[SHORT TASK] Rewrite the listing lines from the line containing "This screenshot has width=1456, height=818." through the line containing "Action: pos(1312,96)", both included, swapping "CONTINUE" for "NEXT" and leaving everything else as it is. Omit the pictures from your answer.

[MATERIAL FOR THIS TASK]
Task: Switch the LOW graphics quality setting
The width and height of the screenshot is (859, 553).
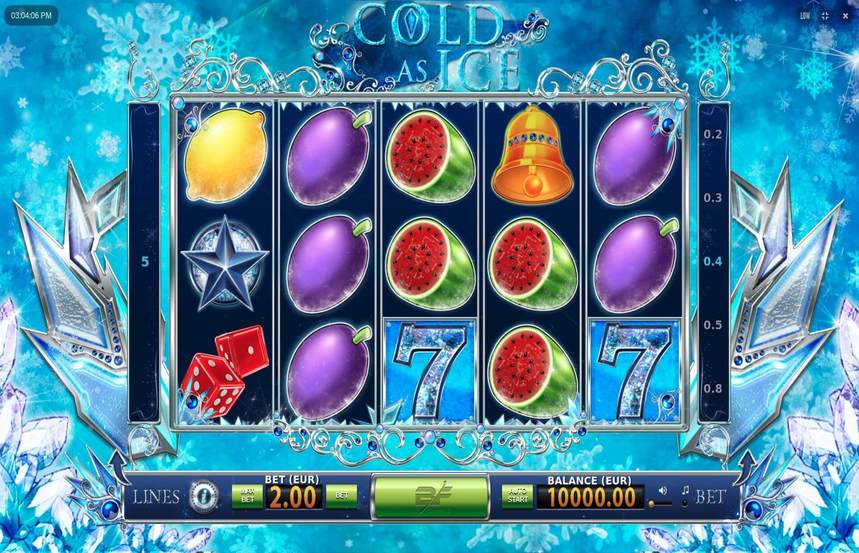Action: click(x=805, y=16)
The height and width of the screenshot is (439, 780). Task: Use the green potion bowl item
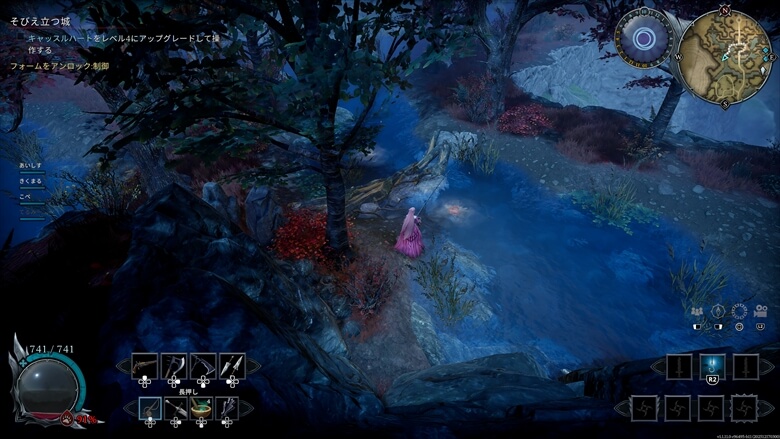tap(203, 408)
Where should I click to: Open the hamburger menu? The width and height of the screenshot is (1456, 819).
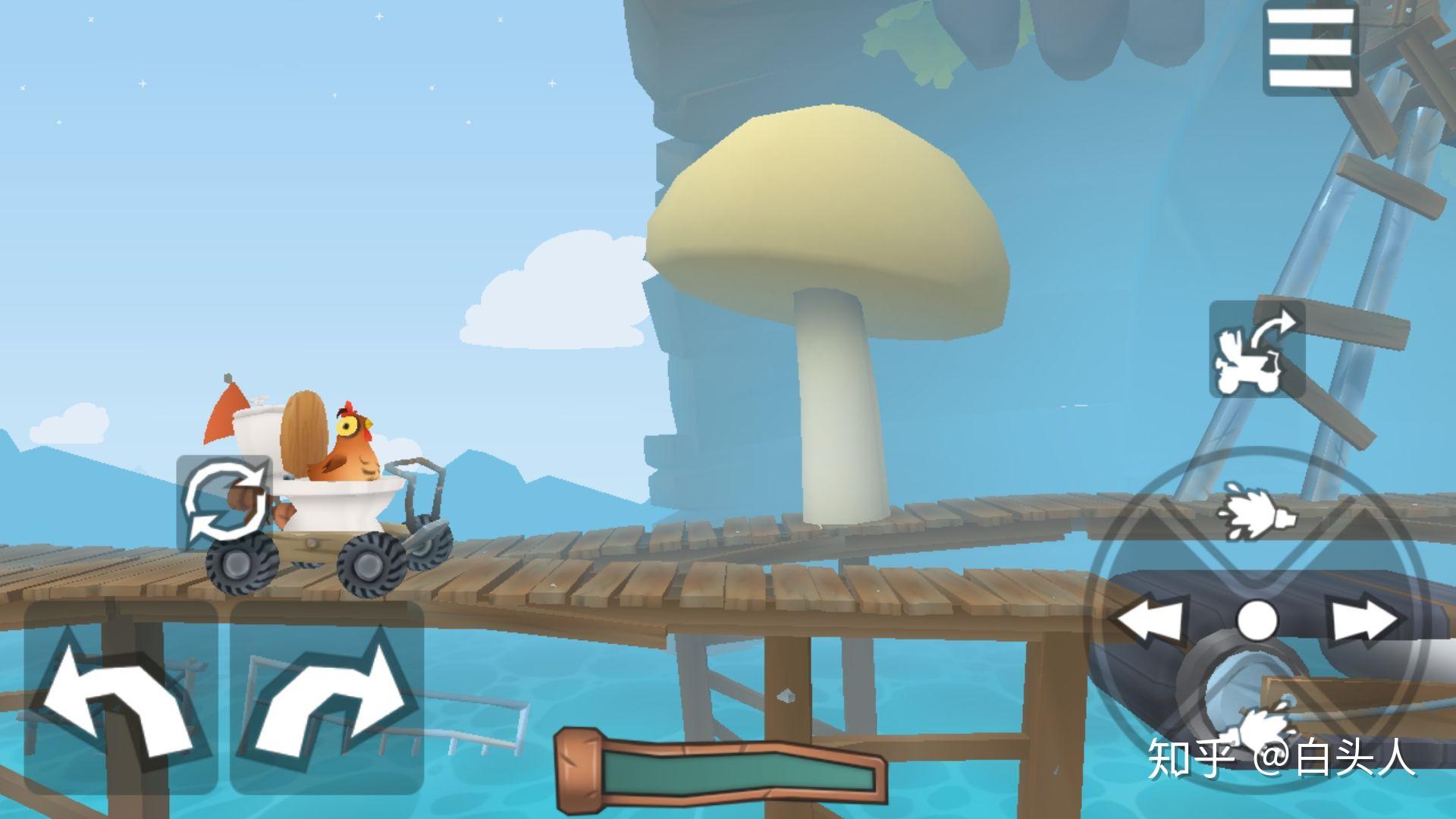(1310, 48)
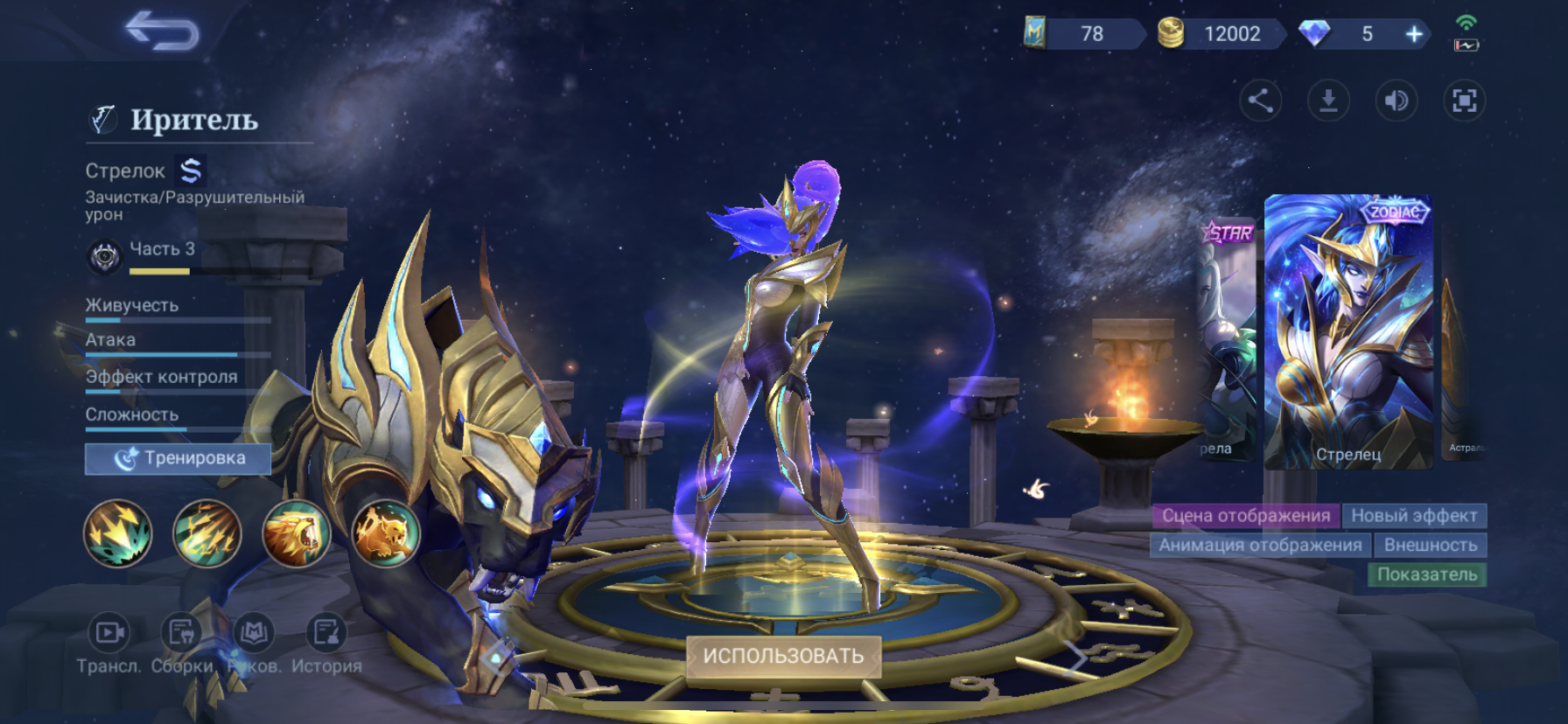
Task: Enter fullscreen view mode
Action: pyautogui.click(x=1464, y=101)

---

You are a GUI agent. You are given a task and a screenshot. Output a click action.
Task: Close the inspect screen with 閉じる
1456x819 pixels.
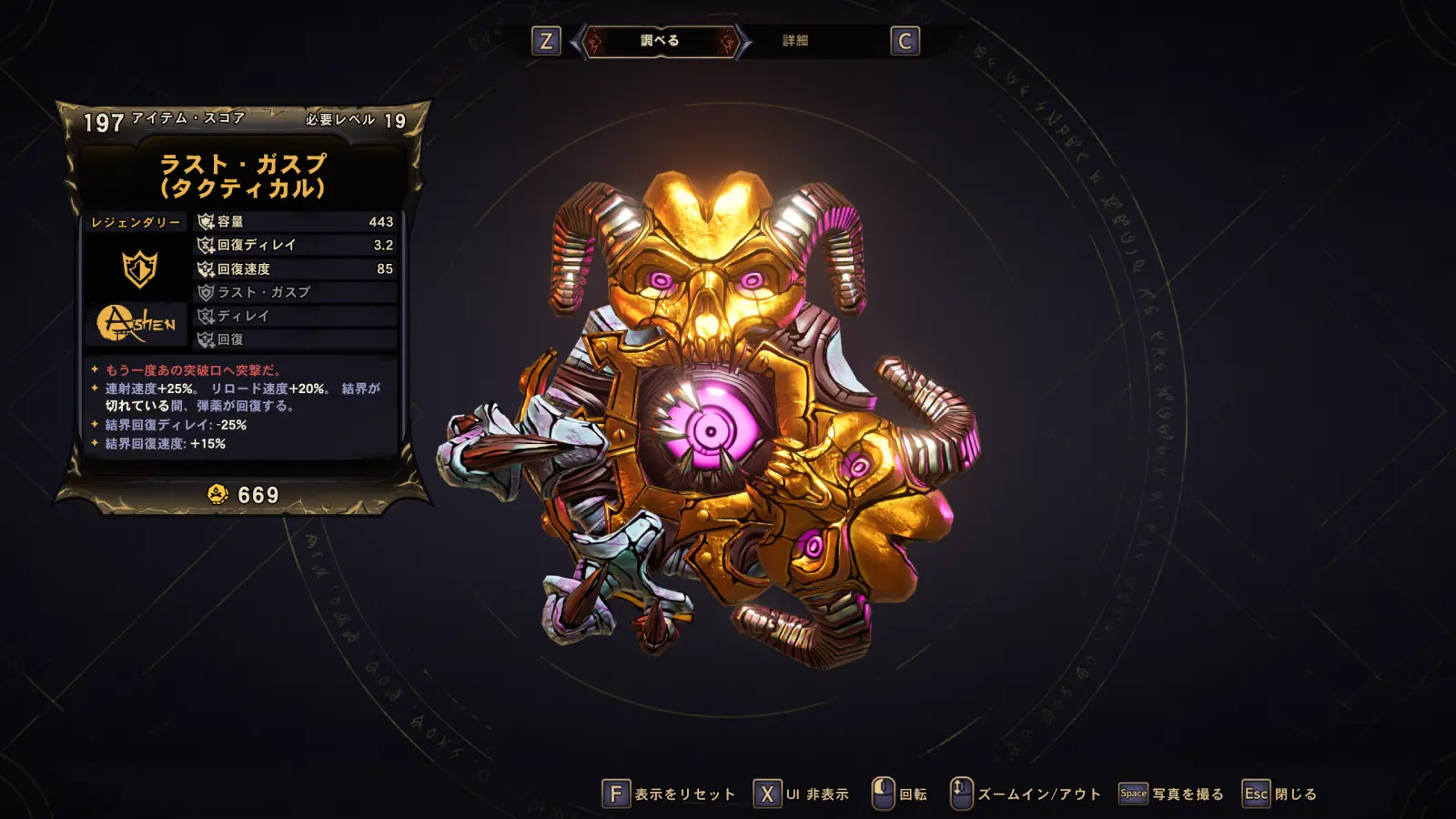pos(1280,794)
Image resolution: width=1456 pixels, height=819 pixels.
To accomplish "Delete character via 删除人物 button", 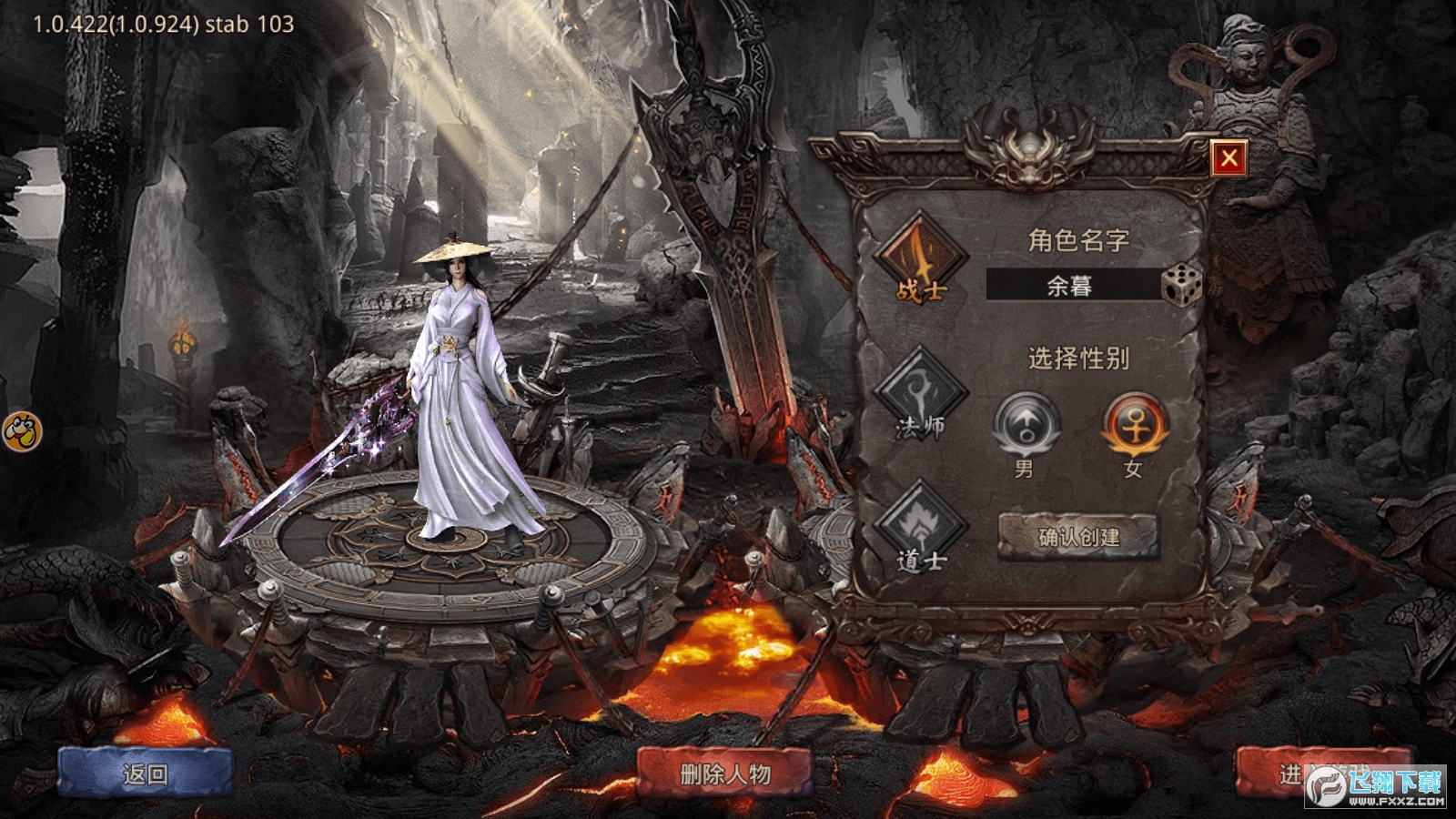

==

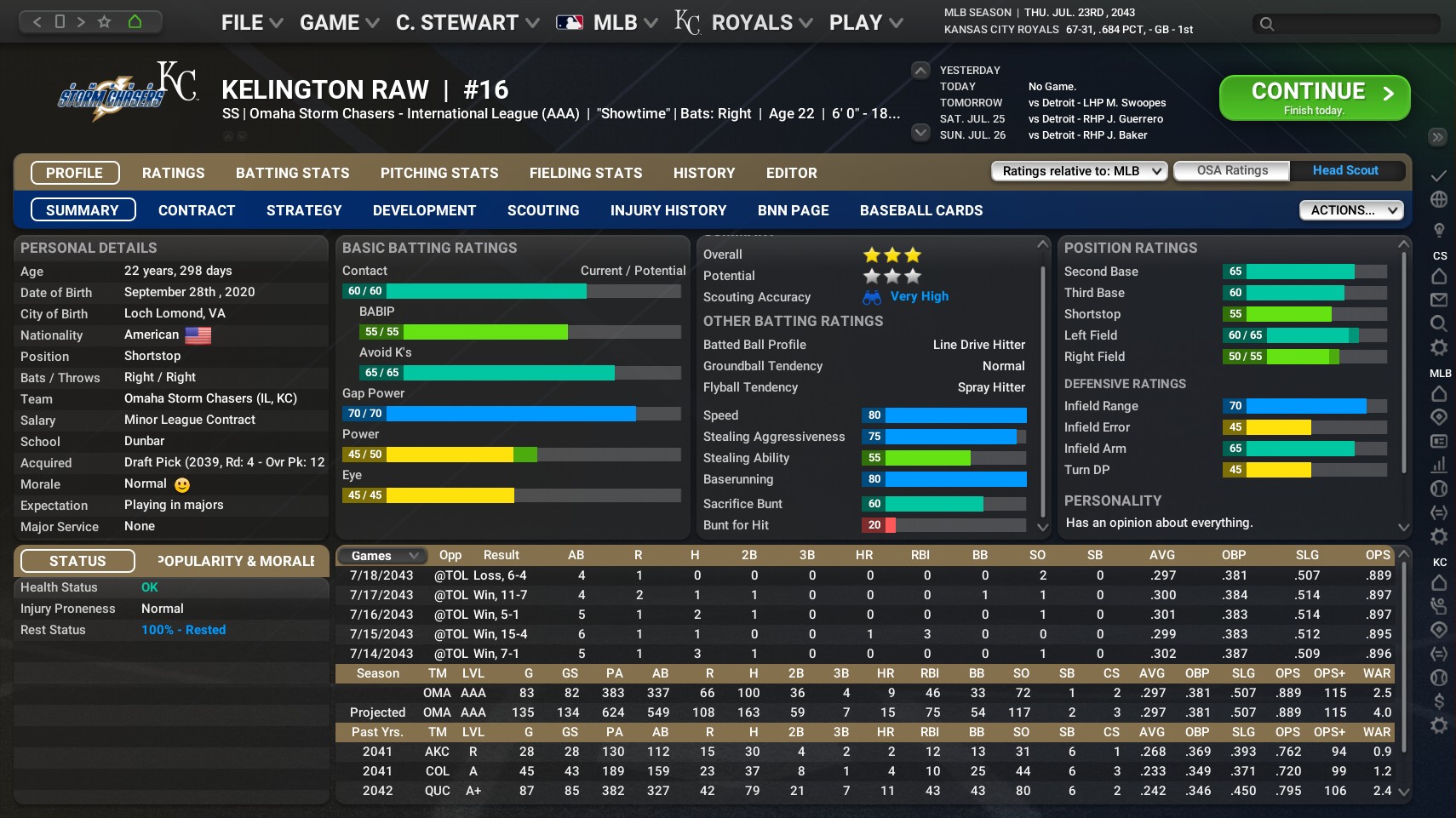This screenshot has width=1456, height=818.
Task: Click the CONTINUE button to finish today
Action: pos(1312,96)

[SOLUTION FOR THIS EXERCISE]
This screenshot has width=1456, height=818.
Task: Click the NEXT button to finish today
Action: pos(1312,96)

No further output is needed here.